Problem to work on → Copy all lines below that use the word "menu".

Supplied data →
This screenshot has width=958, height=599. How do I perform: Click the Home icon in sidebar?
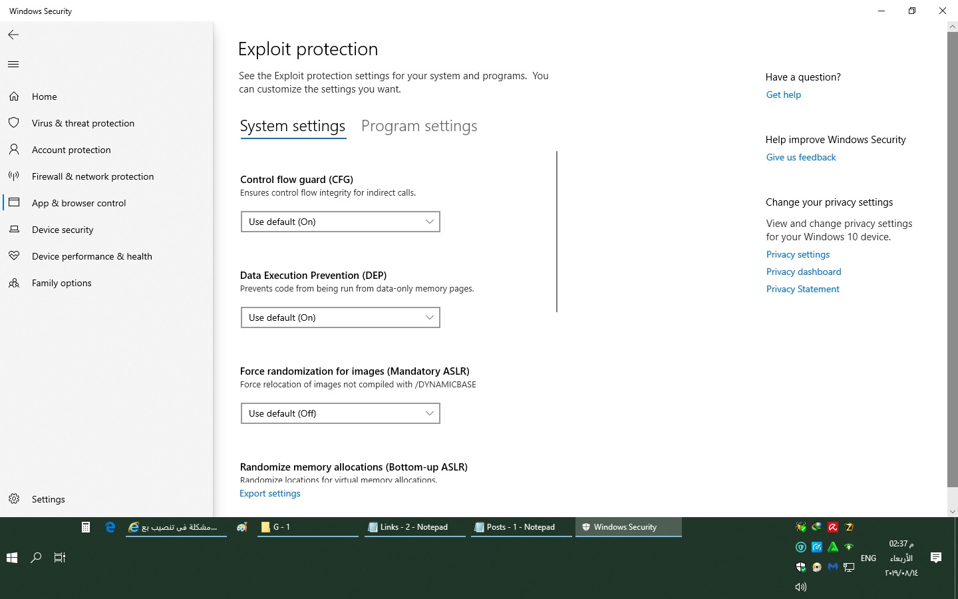[14, 97]
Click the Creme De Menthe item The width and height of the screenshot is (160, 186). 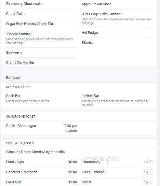click(x=20, y=63)
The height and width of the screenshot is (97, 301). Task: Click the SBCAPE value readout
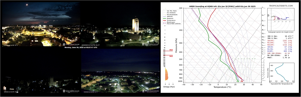[287, 41]
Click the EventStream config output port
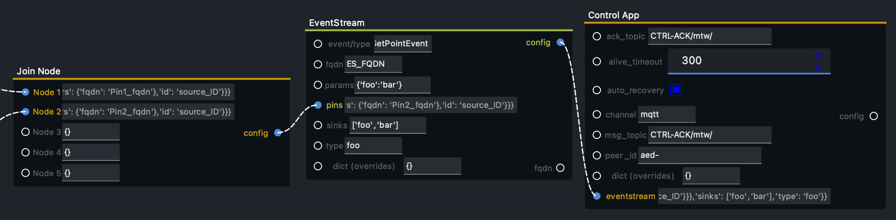Image resolution: width=896 pixels, height=220 pixels. tap(560, 42)
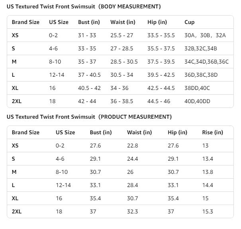Image resolution: width=241 pixels, height=229 pixels.
Task: Click hip range 39.5 - 42.5
Action: coord(161,75)
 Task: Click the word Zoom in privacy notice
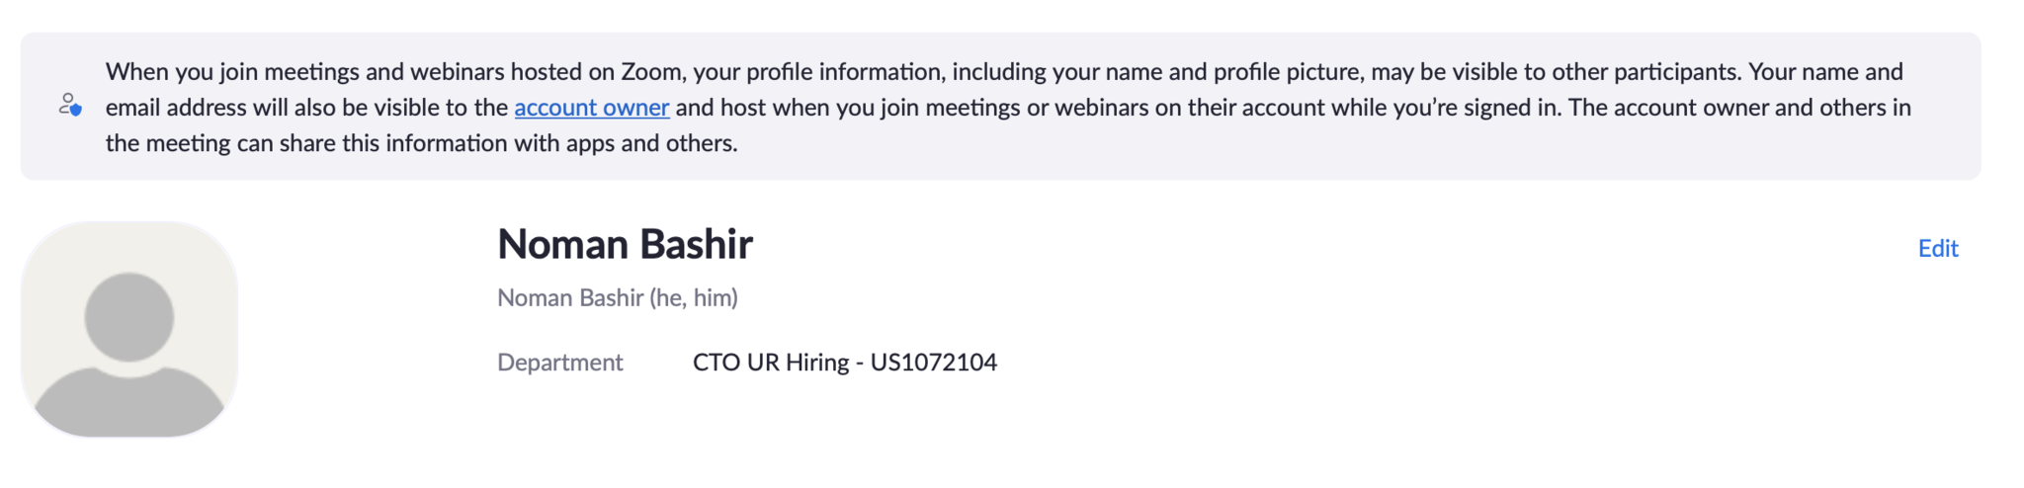click(x=652, y=72)
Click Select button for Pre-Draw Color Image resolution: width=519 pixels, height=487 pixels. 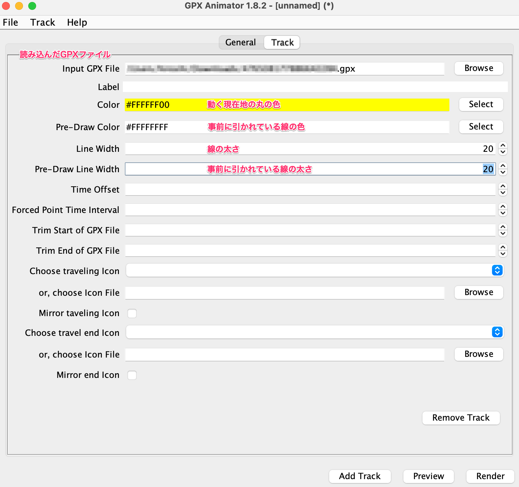(481, 127)
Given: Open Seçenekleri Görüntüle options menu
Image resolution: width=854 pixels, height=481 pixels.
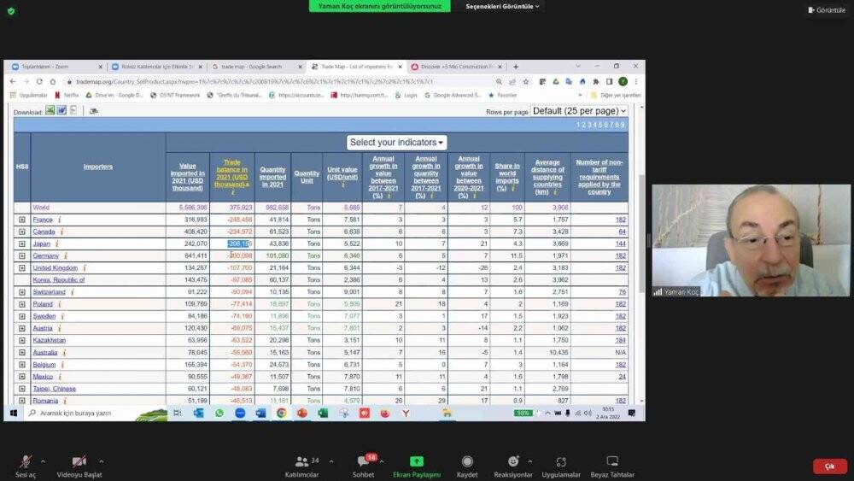Looking at the screenshot, I should (504, 6).
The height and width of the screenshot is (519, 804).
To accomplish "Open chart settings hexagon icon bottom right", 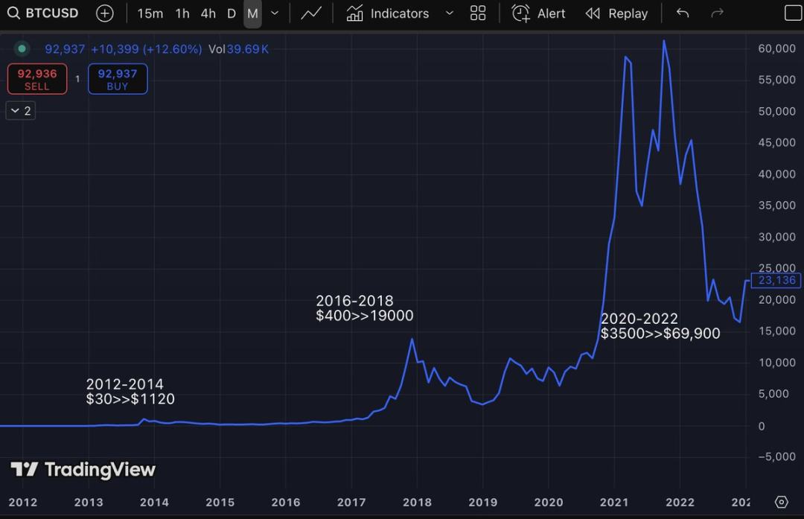I will (781, 502).
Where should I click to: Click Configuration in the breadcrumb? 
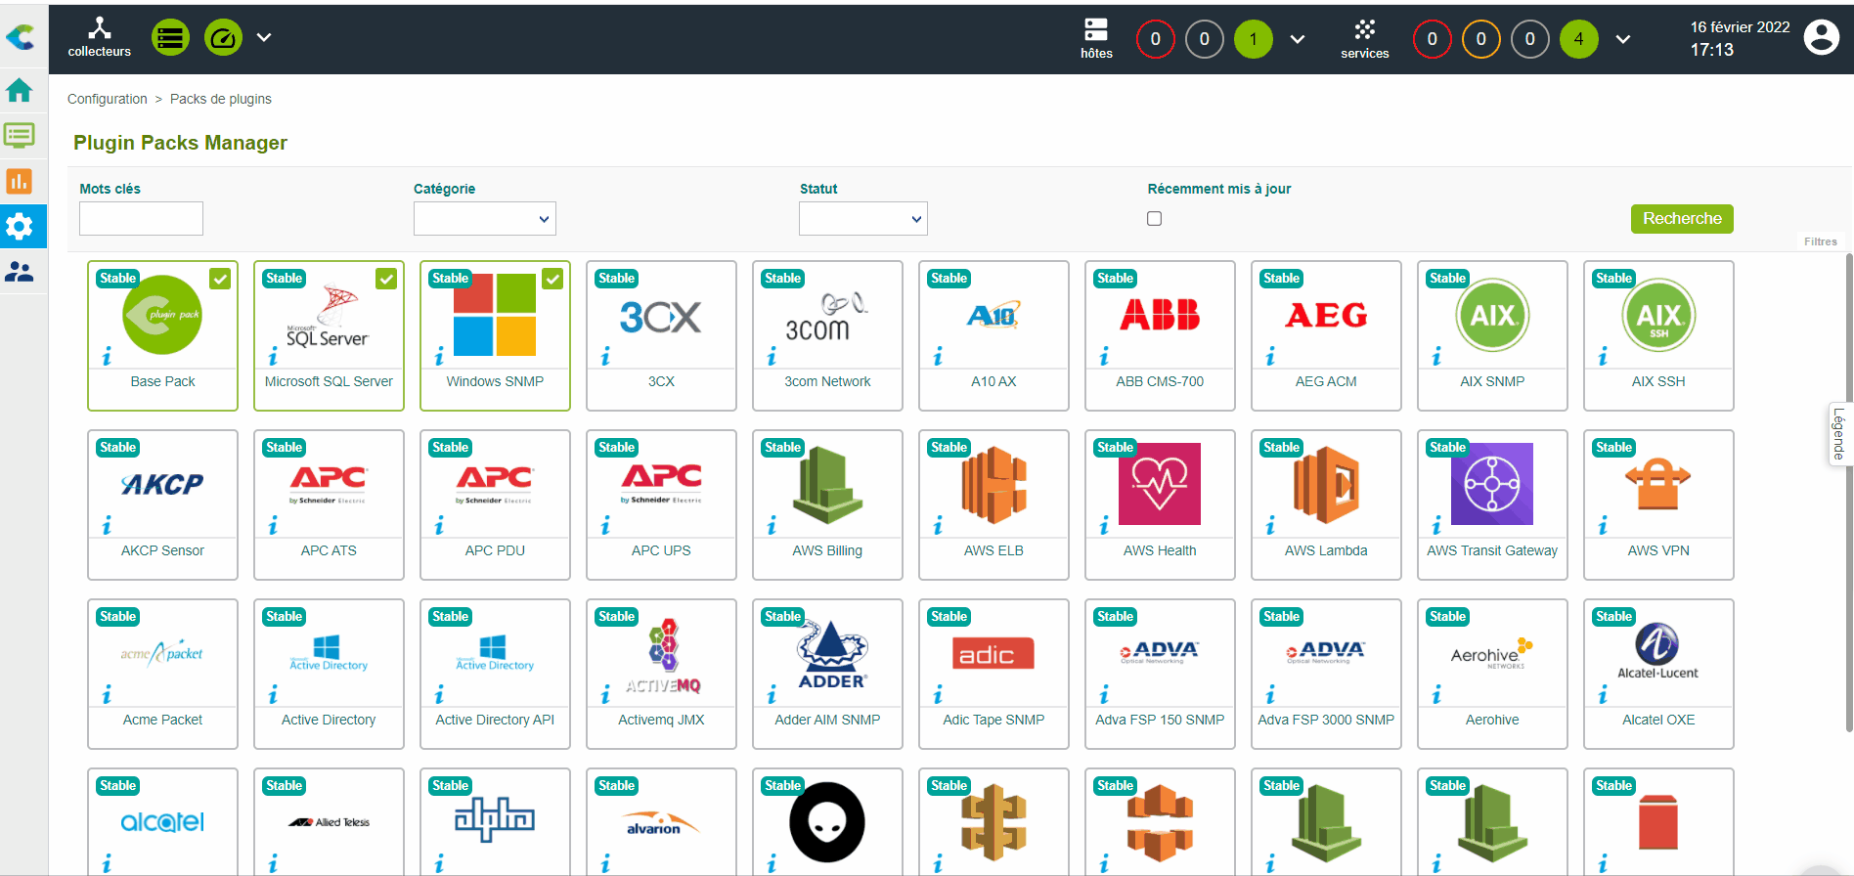click(108, 99)
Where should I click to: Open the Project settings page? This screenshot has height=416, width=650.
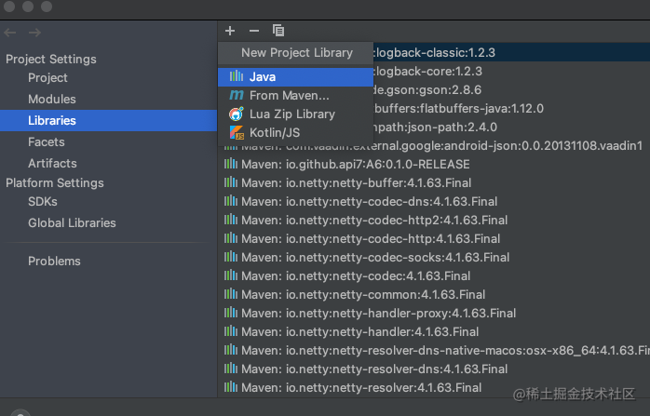pyautogui.click(x=47, y=78)
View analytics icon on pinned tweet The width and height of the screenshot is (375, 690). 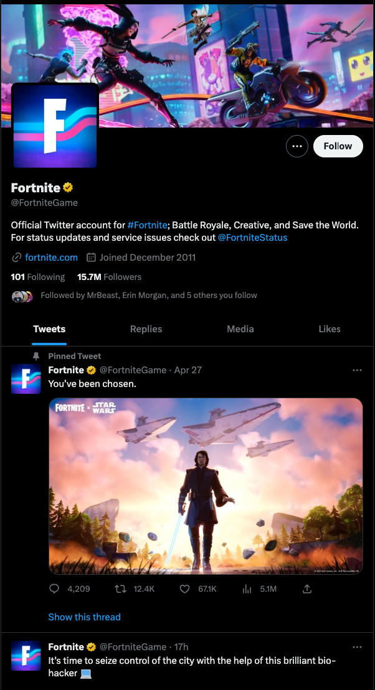point(246,589)
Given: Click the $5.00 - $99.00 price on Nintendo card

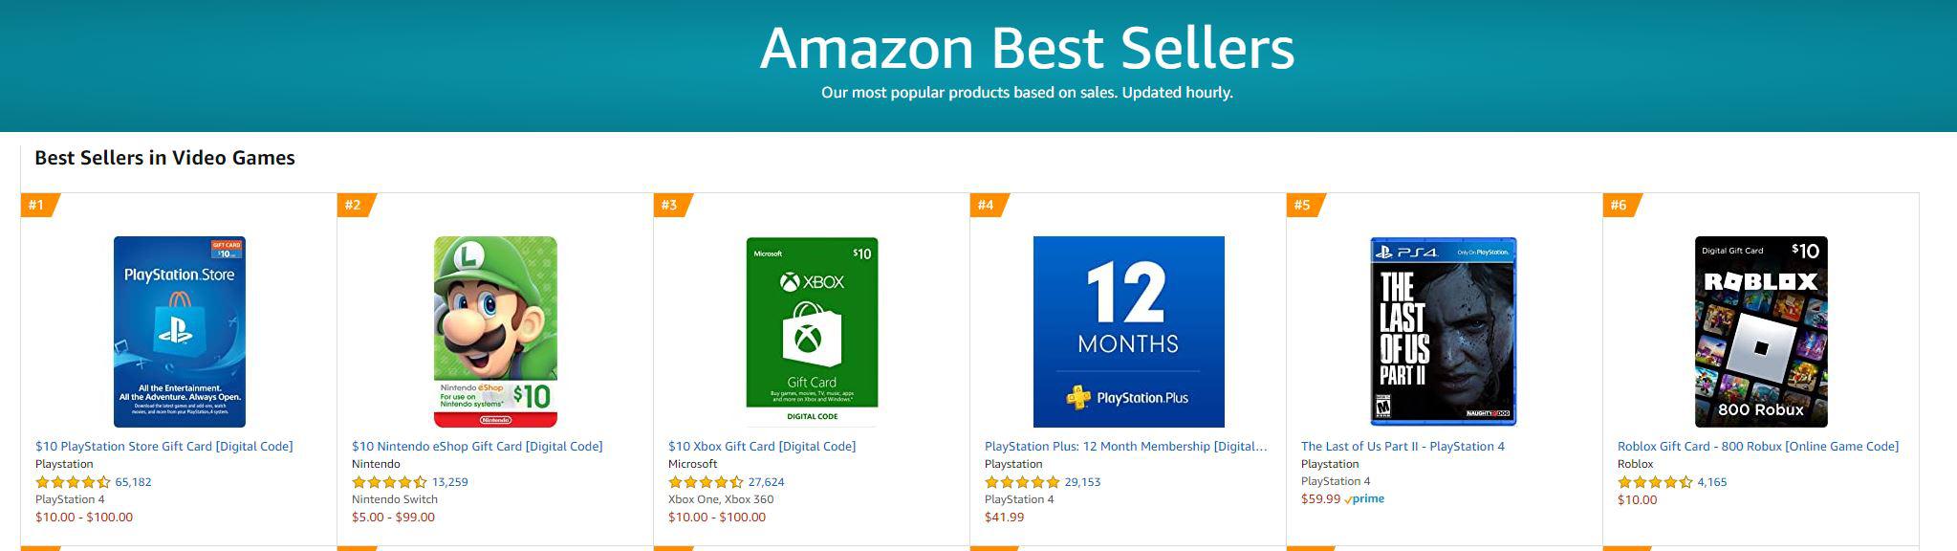Looking at the screenshot, I should point(394,517).
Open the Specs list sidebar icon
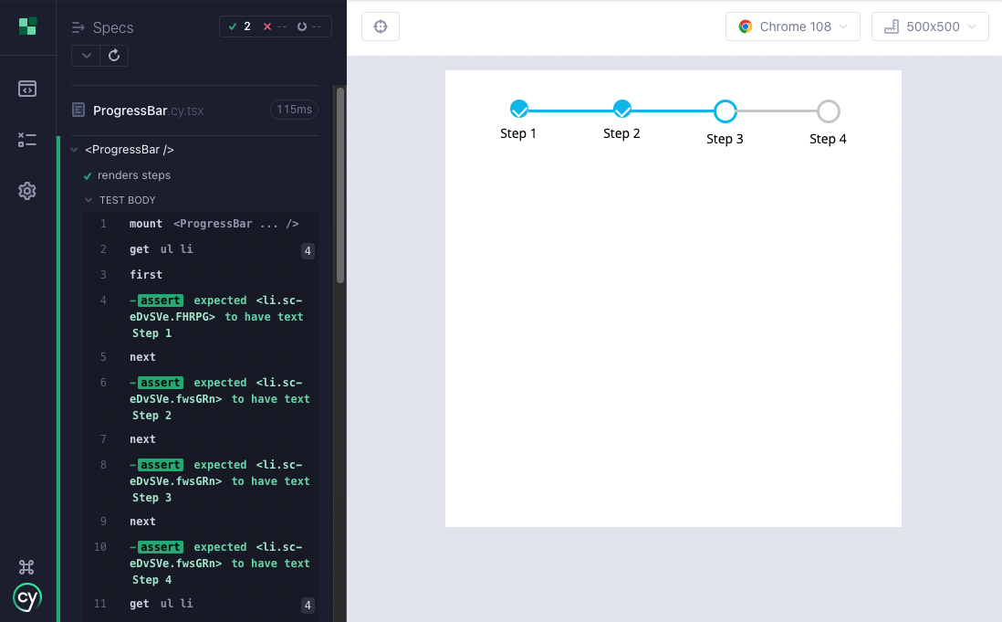Image resolution: width=1002 pixels, height=622 pixels. pos(27,89)
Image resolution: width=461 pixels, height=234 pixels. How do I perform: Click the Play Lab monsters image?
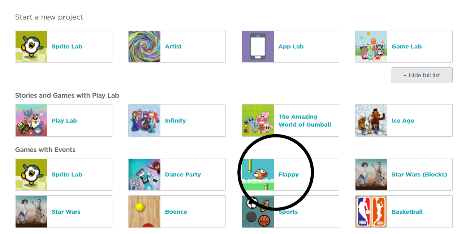31,120
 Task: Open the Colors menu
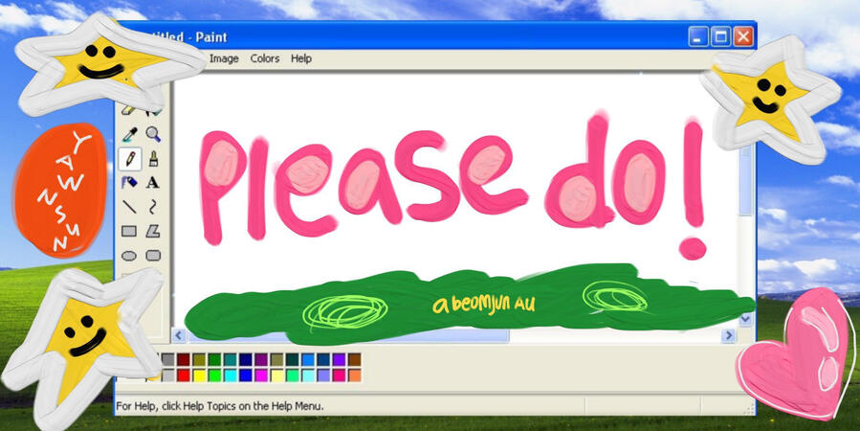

Exercise output →
Given: Open Seçenekleri Görüntüle options menu
 Task: Open the Colors menu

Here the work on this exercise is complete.